**What is needed:**
Every line of the entries below that includes "next" belongs in the answer, copied as written.

**Entries supplied:**
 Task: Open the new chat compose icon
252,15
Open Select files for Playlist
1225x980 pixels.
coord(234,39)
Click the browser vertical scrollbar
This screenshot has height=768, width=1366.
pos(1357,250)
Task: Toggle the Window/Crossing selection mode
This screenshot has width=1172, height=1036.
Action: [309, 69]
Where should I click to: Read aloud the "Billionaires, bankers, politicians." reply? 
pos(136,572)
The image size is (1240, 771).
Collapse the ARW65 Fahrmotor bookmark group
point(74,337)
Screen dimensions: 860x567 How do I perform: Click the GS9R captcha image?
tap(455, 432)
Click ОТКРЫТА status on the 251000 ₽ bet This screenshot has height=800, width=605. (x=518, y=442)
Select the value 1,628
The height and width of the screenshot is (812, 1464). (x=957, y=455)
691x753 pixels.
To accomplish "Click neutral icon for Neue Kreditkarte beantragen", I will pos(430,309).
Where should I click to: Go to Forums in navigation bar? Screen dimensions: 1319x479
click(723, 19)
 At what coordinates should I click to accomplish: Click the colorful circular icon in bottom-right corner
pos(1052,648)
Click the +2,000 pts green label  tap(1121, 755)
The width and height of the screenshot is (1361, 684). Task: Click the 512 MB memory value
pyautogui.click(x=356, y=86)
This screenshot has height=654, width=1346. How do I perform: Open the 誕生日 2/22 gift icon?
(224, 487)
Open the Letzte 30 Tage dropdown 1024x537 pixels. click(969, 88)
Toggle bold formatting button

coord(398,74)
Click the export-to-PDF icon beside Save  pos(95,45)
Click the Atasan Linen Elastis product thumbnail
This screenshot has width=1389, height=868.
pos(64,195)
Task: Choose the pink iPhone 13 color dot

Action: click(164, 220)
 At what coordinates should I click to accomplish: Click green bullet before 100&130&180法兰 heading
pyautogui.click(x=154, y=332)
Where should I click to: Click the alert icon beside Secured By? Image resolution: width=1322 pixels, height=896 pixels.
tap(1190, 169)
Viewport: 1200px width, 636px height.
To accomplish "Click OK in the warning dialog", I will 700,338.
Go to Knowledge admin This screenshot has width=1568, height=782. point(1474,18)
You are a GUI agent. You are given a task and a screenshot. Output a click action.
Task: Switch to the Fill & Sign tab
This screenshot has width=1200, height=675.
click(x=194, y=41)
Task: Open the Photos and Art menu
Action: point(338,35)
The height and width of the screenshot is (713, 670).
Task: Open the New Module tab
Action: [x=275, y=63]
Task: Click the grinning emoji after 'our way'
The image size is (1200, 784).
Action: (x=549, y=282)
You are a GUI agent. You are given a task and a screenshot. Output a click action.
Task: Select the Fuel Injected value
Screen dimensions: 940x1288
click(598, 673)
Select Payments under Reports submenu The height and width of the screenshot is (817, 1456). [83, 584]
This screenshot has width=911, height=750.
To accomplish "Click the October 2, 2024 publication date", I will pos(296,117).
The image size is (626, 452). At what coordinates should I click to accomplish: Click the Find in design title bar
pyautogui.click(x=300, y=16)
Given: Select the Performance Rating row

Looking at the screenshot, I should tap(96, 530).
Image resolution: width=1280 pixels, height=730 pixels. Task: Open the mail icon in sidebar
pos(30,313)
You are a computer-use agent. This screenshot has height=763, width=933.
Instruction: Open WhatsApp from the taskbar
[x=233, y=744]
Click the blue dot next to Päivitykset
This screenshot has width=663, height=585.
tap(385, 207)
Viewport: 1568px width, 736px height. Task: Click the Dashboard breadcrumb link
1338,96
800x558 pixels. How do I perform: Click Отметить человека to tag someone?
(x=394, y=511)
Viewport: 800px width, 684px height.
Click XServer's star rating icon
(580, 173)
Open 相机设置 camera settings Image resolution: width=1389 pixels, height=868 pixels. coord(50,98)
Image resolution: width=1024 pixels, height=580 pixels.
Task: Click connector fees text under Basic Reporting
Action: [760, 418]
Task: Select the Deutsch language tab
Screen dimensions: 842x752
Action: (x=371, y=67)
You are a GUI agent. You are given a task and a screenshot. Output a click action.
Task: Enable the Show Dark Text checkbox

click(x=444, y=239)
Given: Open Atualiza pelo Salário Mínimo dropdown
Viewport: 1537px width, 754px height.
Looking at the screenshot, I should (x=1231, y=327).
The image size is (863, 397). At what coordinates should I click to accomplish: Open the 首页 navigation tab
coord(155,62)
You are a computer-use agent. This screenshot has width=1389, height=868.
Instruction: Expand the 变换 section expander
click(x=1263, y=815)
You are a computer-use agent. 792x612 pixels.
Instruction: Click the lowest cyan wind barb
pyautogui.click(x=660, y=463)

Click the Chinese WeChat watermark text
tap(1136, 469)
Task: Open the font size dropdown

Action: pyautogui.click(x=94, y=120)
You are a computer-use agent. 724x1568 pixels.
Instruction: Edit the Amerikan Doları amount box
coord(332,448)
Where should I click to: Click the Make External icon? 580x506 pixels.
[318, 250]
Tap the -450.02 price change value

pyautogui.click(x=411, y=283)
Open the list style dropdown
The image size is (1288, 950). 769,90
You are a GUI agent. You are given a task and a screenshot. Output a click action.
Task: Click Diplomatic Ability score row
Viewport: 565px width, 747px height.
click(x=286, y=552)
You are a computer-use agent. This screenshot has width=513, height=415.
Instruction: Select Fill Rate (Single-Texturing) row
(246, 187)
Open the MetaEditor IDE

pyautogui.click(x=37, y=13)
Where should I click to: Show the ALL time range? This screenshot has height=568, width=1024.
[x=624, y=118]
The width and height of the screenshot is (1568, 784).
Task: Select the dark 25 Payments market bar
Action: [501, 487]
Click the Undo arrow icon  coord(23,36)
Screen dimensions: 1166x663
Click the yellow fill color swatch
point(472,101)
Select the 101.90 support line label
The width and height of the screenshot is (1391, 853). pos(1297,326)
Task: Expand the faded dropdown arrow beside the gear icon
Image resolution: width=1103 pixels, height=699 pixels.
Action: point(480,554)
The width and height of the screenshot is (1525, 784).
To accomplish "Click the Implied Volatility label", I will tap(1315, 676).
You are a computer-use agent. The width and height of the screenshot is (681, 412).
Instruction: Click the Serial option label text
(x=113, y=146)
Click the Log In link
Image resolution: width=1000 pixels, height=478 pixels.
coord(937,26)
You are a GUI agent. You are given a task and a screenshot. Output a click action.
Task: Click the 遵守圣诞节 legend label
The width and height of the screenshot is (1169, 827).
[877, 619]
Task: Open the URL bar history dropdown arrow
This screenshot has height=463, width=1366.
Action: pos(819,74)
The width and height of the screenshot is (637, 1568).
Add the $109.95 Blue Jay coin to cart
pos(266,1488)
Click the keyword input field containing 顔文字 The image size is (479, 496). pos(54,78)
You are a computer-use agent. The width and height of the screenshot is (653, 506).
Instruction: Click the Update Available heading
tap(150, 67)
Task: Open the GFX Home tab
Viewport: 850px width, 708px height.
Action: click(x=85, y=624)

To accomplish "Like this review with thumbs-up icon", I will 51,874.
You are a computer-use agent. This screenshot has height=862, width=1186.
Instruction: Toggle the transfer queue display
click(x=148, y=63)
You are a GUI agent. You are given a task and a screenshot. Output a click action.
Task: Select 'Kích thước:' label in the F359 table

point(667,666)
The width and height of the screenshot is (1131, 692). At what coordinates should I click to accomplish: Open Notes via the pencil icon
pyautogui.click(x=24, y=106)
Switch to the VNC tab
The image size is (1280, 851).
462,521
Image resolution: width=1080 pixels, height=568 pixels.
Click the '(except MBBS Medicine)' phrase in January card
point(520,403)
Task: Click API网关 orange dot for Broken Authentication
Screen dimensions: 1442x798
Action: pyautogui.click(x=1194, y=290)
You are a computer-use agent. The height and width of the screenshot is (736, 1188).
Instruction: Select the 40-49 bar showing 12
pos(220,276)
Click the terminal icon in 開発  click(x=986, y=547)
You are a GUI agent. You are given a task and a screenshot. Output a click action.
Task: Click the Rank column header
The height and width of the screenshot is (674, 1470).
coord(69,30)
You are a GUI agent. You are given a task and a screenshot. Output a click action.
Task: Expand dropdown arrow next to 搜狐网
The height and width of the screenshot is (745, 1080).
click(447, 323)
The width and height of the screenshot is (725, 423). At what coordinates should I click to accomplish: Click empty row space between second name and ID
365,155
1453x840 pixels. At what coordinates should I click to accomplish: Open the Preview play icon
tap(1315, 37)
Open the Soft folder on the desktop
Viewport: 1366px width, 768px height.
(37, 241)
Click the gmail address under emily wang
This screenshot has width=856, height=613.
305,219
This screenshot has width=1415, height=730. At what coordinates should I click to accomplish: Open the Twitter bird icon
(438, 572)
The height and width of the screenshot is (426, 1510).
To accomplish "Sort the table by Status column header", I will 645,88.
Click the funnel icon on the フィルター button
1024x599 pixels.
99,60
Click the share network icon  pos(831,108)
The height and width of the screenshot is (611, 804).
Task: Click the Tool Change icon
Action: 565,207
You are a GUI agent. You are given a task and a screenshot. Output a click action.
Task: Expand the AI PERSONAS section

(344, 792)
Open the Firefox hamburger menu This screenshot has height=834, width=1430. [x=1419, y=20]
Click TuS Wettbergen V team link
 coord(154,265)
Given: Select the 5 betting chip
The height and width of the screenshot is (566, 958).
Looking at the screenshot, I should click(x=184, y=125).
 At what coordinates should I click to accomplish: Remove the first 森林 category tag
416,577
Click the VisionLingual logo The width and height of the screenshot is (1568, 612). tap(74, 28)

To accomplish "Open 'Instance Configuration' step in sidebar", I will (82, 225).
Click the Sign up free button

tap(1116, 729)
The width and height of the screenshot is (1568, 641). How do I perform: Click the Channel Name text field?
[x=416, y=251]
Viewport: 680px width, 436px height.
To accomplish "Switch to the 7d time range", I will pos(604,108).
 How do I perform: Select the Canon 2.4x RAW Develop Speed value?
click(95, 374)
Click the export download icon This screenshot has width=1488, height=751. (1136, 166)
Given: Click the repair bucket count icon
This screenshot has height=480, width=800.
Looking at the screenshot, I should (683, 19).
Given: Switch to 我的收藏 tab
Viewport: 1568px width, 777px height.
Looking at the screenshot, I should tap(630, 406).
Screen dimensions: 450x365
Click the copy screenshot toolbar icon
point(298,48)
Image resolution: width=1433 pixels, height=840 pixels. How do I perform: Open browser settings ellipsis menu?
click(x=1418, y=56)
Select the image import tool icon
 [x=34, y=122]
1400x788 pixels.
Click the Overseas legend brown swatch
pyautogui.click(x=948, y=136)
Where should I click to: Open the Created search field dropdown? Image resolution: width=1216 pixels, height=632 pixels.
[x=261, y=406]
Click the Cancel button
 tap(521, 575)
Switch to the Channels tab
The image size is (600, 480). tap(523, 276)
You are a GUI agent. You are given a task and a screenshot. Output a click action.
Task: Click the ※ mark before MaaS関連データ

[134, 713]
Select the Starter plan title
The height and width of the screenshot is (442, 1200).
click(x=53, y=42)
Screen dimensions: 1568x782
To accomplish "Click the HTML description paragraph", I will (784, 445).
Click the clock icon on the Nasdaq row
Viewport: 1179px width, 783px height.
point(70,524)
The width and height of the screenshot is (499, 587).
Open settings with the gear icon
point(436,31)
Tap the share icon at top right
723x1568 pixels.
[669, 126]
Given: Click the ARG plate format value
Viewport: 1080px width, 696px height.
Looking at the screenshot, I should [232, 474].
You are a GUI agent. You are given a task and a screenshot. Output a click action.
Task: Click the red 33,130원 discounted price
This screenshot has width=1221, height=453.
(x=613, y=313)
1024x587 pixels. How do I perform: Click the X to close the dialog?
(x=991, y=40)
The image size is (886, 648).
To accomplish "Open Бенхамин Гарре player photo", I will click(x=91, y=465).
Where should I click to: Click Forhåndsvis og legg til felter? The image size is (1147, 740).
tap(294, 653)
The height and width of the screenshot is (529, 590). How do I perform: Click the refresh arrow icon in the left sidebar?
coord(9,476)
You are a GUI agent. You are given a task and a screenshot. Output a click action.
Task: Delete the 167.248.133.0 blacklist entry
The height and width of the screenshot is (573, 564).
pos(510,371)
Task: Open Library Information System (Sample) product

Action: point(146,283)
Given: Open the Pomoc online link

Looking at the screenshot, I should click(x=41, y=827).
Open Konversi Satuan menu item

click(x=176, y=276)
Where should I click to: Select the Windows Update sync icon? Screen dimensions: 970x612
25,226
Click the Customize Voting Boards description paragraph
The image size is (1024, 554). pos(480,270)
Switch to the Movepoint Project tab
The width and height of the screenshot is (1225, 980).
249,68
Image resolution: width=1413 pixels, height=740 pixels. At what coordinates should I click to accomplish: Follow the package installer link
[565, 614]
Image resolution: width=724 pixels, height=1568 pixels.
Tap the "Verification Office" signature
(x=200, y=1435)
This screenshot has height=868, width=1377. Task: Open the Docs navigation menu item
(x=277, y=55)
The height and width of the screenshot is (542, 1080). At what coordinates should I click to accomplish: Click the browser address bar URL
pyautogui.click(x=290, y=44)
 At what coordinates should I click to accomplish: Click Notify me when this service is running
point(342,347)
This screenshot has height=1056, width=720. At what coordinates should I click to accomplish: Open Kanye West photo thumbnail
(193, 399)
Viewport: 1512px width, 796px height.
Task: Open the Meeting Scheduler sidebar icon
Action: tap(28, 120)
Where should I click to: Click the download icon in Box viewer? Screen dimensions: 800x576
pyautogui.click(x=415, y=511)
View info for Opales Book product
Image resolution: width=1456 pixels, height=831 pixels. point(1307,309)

**Solution below:**
Click the blue dot next to Päivitykset
Task: Expand dropdown arrow next to 搜狐网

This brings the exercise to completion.